Just Another Adventure: Gratitude;
Gardeners Grabbed by Life-Altering Events
Seeing it Happen
One day you step into a cow pile, the next a patch of wildflowers. I actually found two days in my life when all flowed together. I felt so buoyant it was as though I was in a slow moving stream with a life preserver, just bobbing along. There was some good news concerning my health. Two back-to-back days of perfect weather and no errands to run, no doctor’s appointment, no distractions. What more could be asked for? I felt like I should thank the powers that arranged my opportunities to feel gratitude. Perhaps I should get the cover off the grill and offer up a burnt sacrifice.
I have been trying to see my garden through different eyes this spring. I walk the usual directions on the paths, then turn around and walk the same path in the opposite direction. A beginning of breaking a habit, of seeing my garden from a different perspective. It is still too early to see all the perennials emerge and fill out, but that may not be a bad thing. This way I can focus on the backbones of each section of the garden. After spending some time and thinking, feeling, my focus shifted to how and where to put the new thoughts into action.

### Tasks to perform
- a) In the essay on gratitude, how long did the stretch of perfect weather last?
- b) Copy the essay on gratitude from "Just Another Adventure: Gratitude;" to "a burnt sacrifice.", substituting "daisies" for "wildflowers".

### Dataset entries
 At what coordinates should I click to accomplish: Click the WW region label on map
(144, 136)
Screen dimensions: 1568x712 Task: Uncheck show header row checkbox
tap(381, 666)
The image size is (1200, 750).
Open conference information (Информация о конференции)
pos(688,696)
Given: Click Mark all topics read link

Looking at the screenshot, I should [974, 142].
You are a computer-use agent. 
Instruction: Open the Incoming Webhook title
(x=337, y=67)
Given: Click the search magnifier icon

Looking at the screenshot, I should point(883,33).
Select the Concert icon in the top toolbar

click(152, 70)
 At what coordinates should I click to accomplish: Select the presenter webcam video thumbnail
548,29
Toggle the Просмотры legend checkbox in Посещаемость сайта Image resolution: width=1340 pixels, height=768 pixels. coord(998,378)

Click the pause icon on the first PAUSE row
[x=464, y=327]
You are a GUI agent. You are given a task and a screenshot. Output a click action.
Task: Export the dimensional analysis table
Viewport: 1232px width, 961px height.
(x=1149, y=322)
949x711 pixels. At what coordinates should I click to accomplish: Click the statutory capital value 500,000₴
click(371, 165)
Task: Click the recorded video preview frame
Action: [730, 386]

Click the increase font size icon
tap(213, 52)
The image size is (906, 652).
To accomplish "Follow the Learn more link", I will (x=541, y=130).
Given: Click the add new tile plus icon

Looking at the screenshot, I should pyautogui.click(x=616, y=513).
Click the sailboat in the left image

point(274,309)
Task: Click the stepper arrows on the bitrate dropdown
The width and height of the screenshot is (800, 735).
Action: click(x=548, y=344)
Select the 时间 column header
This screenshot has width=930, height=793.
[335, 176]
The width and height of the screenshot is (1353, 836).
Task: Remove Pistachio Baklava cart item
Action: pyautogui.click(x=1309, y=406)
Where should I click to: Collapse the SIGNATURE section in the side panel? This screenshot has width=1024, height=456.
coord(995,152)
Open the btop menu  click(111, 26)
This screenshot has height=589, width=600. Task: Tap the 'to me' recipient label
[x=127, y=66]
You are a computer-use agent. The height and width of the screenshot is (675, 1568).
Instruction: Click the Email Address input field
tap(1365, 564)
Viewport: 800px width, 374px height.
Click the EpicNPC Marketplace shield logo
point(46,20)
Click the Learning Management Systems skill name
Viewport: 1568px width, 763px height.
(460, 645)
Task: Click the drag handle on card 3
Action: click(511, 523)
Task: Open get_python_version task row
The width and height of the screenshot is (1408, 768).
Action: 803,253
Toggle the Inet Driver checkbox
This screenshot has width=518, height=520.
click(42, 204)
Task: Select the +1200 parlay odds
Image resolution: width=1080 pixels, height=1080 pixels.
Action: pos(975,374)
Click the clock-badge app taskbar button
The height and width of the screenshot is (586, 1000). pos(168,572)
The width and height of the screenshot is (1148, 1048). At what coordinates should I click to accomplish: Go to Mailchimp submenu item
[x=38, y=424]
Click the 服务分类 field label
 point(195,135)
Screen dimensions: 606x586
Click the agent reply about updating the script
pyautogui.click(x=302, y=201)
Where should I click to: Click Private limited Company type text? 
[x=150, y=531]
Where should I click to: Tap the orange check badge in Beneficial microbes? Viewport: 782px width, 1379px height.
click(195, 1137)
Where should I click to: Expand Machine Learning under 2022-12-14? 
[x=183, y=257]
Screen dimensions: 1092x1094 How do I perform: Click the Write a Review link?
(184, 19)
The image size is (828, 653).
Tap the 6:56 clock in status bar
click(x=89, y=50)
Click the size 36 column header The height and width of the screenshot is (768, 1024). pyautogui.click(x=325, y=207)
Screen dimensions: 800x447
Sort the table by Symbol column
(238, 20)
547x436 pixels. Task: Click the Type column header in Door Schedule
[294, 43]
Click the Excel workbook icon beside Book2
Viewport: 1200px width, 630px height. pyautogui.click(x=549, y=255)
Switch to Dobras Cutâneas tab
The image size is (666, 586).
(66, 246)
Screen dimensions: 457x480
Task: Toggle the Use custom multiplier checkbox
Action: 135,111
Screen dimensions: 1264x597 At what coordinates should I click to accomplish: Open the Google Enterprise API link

### Answers for each item
- a) Two back-to-back days.

- b)
Just Another Adventure: Gratitude;
Gardeners Grabbed by Life-Altering Events
Seeing it Happen
One day you step into a cow pile, the next a patch of daisies. I actually found two days in my life when all flowed together. I felt so buoyant it was as though I was in a slow moving stream with a life preserver, just bobbing along. There was some good news concerning my health. Two back-to-back days of perfect weather and no errands to run, no doctor’s appointment, no distractions. What more could be asked for? I felt like I should thank the powers that arranged my opportunities to feel gratitude. Perhaps I should get the cover off the grill and offer up a burnt sacrifice.